* **DIRECTIONS FOR THIS TASK**: Nothing but the lines from the one with "The image size is (690, 575)." through the end of the listing below should appear in your reply, each copied exactly.

* **EXTRACTED DATA**:
-*-
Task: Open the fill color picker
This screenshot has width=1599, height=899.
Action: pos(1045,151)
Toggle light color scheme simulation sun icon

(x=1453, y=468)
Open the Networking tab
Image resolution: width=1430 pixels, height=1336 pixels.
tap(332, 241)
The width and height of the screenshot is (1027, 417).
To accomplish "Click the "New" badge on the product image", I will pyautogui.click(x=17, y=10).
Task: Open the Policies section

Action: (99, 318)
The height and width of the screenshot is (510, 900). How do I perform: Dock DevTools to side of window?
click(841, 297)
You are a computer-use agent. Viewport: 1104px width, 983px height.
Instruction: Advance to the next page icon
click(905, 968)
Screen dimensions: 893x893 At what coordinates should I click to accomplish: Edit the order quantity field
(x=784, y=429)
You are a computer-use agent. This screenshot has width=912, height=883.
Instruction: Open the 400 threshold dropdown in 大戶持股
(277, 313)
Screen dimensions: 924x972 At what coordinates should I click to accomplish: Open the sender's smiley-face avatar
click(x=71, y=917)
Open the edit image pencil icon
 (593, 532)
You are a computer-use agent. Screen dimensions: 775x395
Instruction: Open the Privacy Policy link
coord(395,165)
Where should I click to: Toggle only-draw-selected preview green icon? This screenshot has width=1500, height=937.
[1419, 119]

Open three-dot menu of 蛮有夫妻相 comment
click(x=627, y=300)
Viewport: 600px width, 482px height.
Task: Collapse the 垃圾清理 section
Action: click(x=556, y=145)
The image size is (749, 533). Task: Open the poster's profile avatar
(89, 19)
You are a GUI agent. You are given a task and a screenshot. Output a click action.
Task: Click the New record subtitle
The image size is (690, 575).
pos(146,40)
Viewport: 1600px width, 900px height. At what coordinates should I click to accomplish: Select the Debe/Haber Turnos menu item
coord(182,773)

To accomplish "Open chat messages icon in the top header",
-*-
* **ANSWER FOR THIS EXERCISE**:
The image size is (690, 575).
pos(146,40)
Viewport: 1600px width, 900px height. At what coordinates should I click to accomplish: Select the Debe/Haber Turnos menu item
coord(182,773)

To accomplish "Open chat messages icon in the top header",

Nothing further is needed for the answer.